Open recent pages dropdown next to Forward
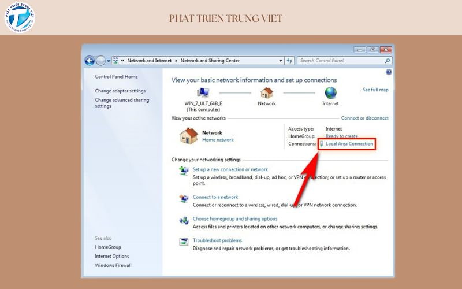The image size is (462, 289). point(108,61)
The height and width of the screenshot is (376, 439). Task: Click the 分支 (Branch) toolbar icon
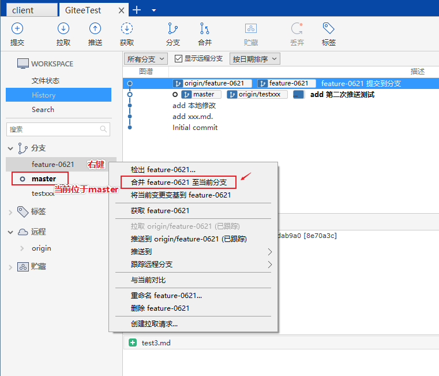coord(172,33)
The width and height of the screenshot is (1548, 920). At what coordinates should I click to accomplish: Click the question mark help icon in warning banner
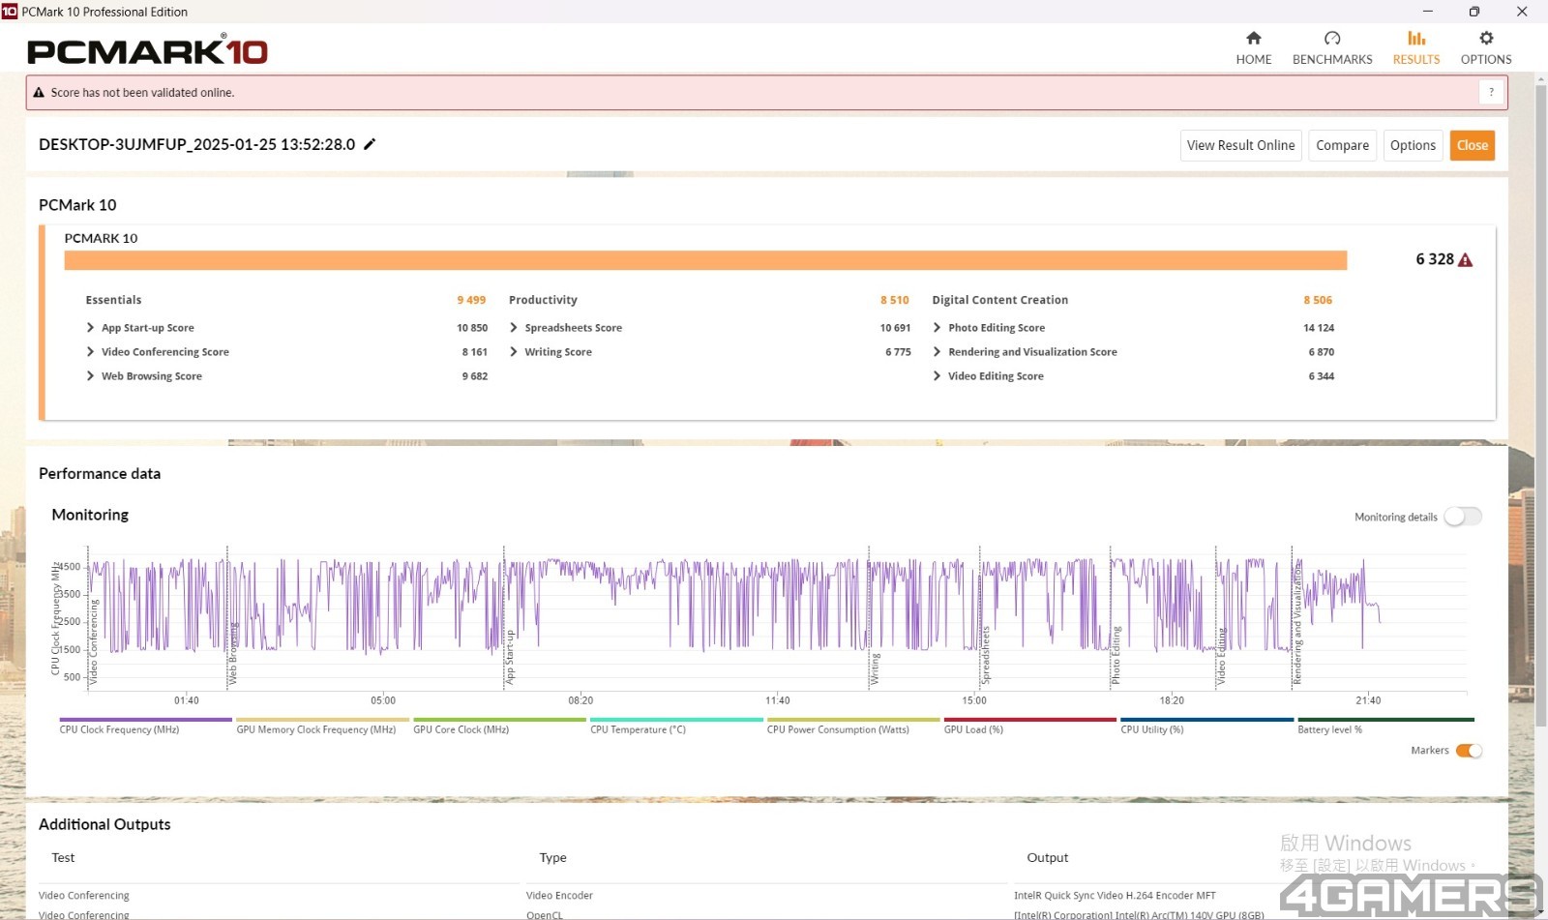tap(1491, 93)
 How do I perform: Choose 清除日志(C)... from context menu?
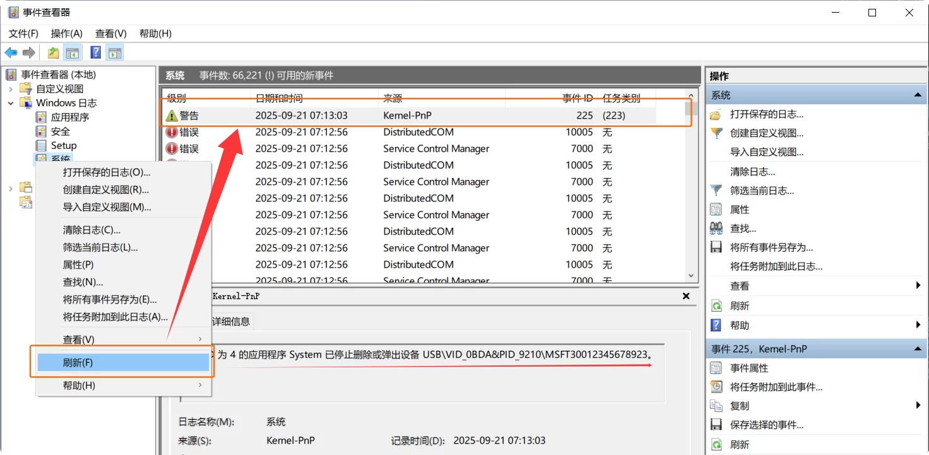point(92,230)
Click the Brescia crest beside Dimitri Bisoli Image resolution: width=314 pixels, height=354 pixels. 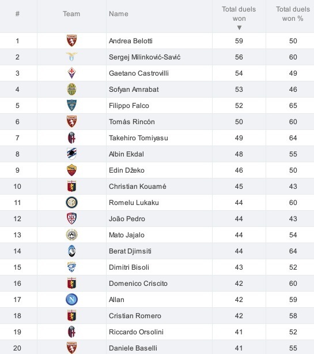pos(71,267)
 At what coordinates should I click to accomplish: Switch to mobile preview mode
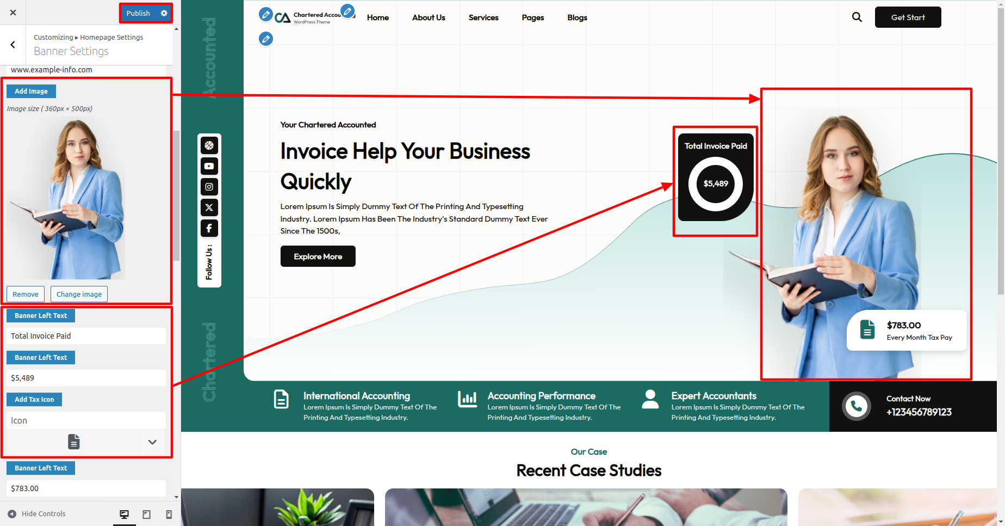(169, 514)
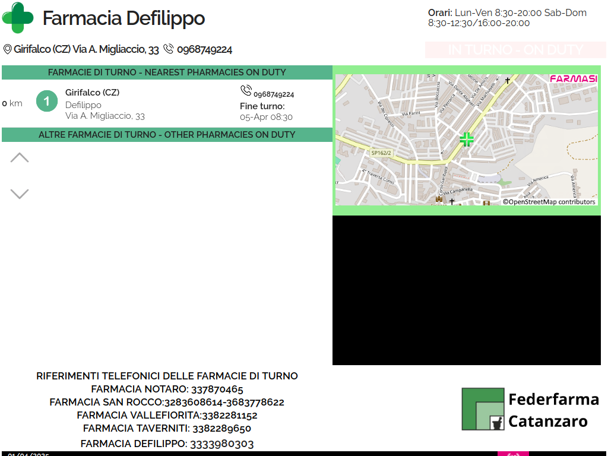Click the Farmacia Notaro phone number
This screenshot has width=608, height=456.
tap(217, 390)

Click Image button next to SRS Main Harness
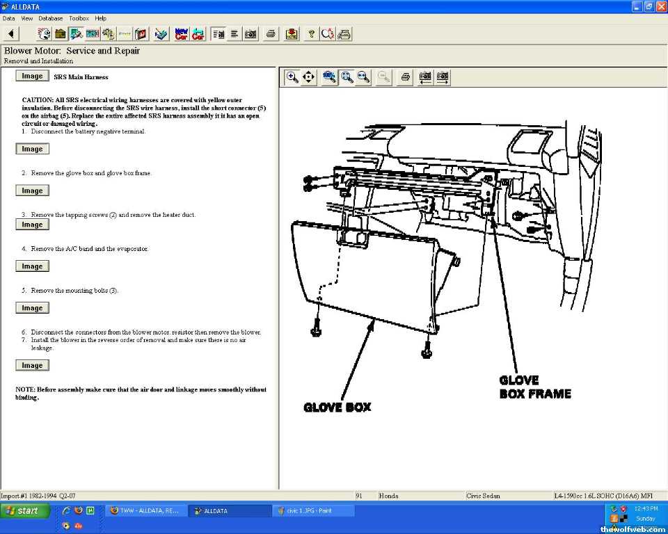tap(32, 76)
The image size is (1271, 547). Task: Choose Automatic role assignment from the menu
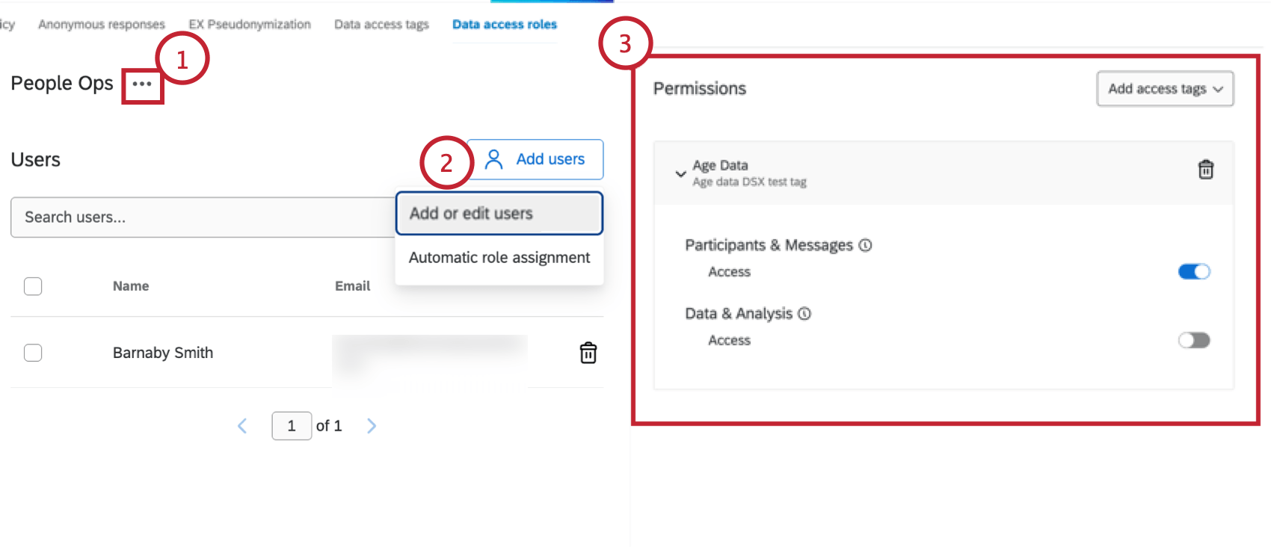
————————
An exact copy is required of the lines from the one holding "Click Image button next to SRS Main Harness" to the end of the entries above, both included; no pictures belong in it.

- [Completed task]
Click Image button next to SRS Main Harness
tap(32, 76)
The image size is (1271, 547). Task: Choose Automatic role assignment from the menu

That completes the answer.